All Butcher’s on their feet.

Joe’s voice wraps around my spine as he says, ‘Let’s talk about loyalty.’ He is standing beside me now, and I turn my chin towards the snake to listen to every word without breaking my arrowed watch on Xander. ‘Your father took an oath but left the Family. Alcue had to hunt him down when he should have left the man in the ring where he belonged, not make him a Boss. No refinement in him—that was apparent when he fucked another made man’s wife.’

His words boil my temper between my ears. I pinch the cigar and throw it to the floor, grinding it into the cement with my heel.

Xander hops from foot to foot, but he’s behind pace, careless, receiving another cross to the same gash below his eye socket. I hiss at the contact.

‘Your father,’ Joe continues, ‘the Family favourite, drove a divide between our association in Australia, but Jimmy… Jimmy kept him under his protection because of you. Because of your brothers, because he lacked his own male soldiers, his own heirs.’

Jolted backwards, Xander hits the rope, bouncing on it for a moment of careless reprieve until Eddie meets him in his recovering position, jabbing his face in brutal succession. My father barks orders at his son from his flank. The crowd is a calamity of boos, cheers, and vicarious groans.

‘Grow up, boy,’ Joe sneers at me, and I ball my fists in tight, volatility creeping along my shoulders like a beast wrestling with my muscles that twitch to jump the rope and teach Eddie a lesson of my own. Using the lump of meat to splatter blood all over Joe’s face. ‘Do you think we wanted to work for a boxer? And now you think we are all going to call you—’

‘Boss,’ I hiss as Xan finds the strength to cut a jab to Eddie’s ribs, the snap of a bone almost audible through the detonating spectators.

Joe finally looks at me and I at him. ‘What?’

‘Boss,’ I ground while in my peripherals, Xander ducks and then pushes up, driving an uppercut into Eddie’s mandible, the lights dimming from his opponent’s eyes on impact.

The crowd explodes. ‘Butcher!’

My last name, the name of a boxer, rumbles through the gym as I smoothly say, ‘If you ever address me as boy again, you will find parts of your children stuffed inside the cow I gift you for your Sunday roasts.’

‘Butcher!’

‘The Butcher!’

I continue, ‘I’m so glad we had this conversation, Joe.
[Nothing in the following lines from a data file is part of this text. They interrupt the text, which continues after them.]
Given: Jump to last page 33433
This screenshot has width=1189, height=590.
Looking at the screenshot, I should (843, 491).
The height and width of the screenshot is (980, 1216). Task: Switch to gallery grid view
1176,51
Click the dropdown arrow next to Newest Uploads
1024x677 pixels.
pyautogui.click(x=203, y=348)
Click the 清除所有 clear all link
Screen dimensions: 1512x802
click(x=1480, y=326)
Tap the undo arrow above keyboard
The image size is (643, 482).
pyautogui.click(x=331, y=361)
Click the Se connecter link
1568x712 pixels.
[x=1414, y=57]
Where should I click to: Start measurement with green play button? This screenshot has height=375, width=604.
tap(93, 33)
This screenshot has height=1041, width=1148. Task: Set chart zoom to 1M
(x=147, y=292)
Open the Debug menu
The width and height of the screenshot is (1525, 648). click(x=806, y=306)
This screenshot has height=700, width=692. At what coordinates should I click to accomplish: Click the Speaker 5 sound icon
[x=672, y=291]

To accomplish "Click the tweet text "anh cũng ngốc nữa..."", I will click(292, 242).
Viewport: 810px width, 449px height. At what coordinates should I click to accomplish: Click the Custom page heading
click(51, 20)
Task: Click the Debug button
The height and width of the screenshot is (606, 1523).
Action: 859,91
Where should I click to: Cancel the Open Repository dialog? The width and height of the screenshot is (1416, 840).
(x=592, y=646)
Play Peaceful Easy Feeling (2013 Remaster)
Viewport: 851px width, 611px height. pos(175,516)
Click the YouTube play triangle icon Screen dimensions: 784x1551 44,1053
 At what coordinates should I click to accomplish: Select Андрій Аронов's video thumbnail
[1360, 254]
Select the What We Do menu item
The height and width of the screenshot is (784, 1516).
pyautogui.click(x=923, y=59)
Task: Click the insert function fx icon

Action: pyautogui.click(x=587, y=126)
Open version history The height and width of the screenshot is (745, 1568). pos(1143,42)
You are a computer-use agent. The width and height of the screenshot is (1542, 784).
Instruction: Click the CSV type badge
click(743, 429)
I’ve been meaning to ask you where the fuck Dustin Nerrock is hiding, and now I’m certain you have an answer.’

Joe’s face is bright red with rage as he huffs like the sixty-year-old man he is and snatches his jacket from the back of his chair. ‘You want a war, Butcher?’ He stares up at me for a moment, and I smile. ‘You’ve got it,’ he growls.

He thunders away, shouldering his passage through the disorderly audience that is now on its feet, the chanting like tangible waves of intimidation my associate seems desperate to escape.

‘Butcher! The Legend.’

I watch him leave.

Turning back, now alone, I tower over the arena. My space. I gaze past the ring at my brothers as they pat each other on the back, celebrating Xander’s win. And at my father, who accepts Bronson’s commentary and understands Max’s nod of approval…

I now stare at the Irish. The Capos. The sharks.

Perhaps devotion and utter loyalty are unrealistic expectations at this early stage in my reign. In the meantime, I will, of course, settle for fear.